Testing Cassandra 1000 Nodes at a Time
Testing at Scale
Working as Software Engineers in Test at Datastax requires that we demonstrate that Datastax Enterprise is able to scale to handle "Big Data" but what does "Big Data" really mean? Some marketing departments would like "Big" to mean 100GB and others may just state that "Big Data" requires "10's of machines" to host. While these might be reasonable thresholds for some definitions of "Big", these definitions are actually quite conservative compared to many actual use cases of Datastax Enterprise. For these truly large systems we want to demonstrate that our users can trust Datastax Enterprise, and to that end we perform what we call the "1000 Node Test".
1000 Node Test Plan
Every major release of DataStax Enterprise sets in motion a variety of regression, performance, and scalability tests. This effort culminates with running a variety of tests and operations on a 1000 node cluster.
We test that standard administrative operations will continue to work properly even when working with a cluster that has 1000 members and is operating under load. The main test begins by provisioning 1000 nodes on one of our certified cloud providers (more details below) and separating these nodes into two 500 node groups.
Once configured, we start up the first datacenter. This begins the test with a blank 500 node cluster with a single datacenter. A separate set of ~10 nodes is utilized to start feeding data into these first 500 nodes. Inserts are generated using cassandra-stress with NetworkTopologyStrategy placing all of the data into the running datacenter. The second 500 nodes are started as a separate datacenter with auto-bootstrap turned off while inserts are still being performed on the cluster(Adding a Datacenter to an Existing Cluster). Once all of these nodes in the second datacenter are up, we alter the replication strategy of the stress keyspace so that information will be routed to both datacenters. While this is occurring we run nodetool rebuild and repair on each node. Once these operations and the full insert have completed successfully we verify that all of the written data can be read from the second datacenter.
Following the successful addition of a 500 node datacenter we test the removal of 500 node datacenter. The test again begins with inserting data from a separate set of nodes into 1000 node cluster. The keyspace is then altered so that data only ends up being copied to the second datacenter. One by one, the nodes from the first datacenter are scrubbed and decommissioned from the cluster. Once the first datacenter has been successfully decommissioned we verify that the insert workload was completed successfully and all of the data we expect is on the second datacenter. This set of functional operations is usually followed by several more specific and feature related tests.

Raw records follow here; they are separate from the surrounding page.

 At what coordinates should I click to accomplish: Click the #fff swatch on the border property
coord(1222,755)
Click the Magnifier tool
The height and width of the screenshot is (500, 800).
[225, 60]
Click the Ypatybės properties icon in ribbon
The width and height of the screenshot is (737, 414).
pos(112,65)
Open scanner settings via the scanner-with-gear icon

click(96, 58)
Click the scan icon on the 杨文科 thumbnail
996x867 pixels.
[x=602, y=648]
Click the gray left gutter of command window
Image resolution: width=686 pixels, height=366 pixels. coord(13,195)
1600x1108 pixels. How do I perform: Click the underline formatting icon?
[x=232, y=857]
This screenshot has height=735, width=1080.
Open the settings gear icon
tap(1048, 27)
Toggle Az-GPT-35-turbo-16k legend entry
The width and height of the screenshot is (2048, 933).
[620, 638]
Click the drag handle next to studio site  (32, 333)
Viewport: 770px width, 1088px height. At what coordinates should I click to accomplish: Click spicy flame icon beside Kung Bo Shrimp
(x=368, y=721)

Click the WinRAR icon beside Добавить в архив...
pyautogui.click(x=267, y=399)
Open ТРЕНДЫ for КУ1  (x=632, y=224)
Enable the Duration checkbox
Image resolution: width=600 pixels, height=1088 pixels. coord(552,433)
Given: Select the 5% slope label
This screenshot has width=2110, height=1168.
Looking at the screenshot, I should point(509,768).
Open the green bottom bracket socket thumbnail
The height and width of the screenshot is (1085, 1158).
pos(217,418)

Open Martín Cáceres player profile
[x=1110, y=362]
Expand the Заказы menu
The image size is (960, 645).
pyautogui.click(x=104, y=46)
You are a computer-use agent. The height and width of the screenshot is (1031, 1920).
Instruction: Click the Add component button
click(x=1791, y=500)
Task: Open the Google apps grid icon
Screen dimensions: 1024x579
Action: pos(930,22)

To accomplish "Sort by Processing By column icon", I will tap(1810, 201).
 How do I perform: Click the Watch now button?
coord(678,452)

The most difficult part of this exercise has routinely been the initial provisioning and installation of our software. When you are performing normal system operations at this scale usually trivial concerns become magnified into show stopping bottlenecks. Most cloud services are simply not designed to request a batch of 1000 nodes at once so a batched approach to launching can be useful. Additionally it can be useful to have your own framework around provisioning which can check as the nodes are created whether or not they are actually stable (functioning ssh, mountable drives, working os .) This becomes key when requesting such large numbers of nodes since the chance that you will receive a dud or two increases.
Another key issue we originally ran into was that 1000 nodes simultaneously downloading from our package server caused a great deal of stress and was a large bottleneck. Thanks to some advice from some of our partners at Google Cloud we ended up with far more efficient provisioning. Rather than having each node set itself up separately, we would create a single base node which would have all of the software and dependencies installed on it. This would then be snapshotted using the cloud provider's api. Most cloud providers (GCE, EC2, ect ...) allow for the launching of nodes from snapshotted images which ends up saving us a great deal of time. This brought the time initially required to configure our 1000 nodes down from several days to approximately an hour. Once all the software is in place we use our own cluster management tools to quickly configure Datastax Enterprise.
The Future of Testing at Scale
Data is only getting bigger and scaling horizontally has shown again and again that it is the only way to really get great performance for truly "Big Data." At Datastax we always have this in mind and to this end expect us to be testing on even larger clusters with greater volumes of data in the future.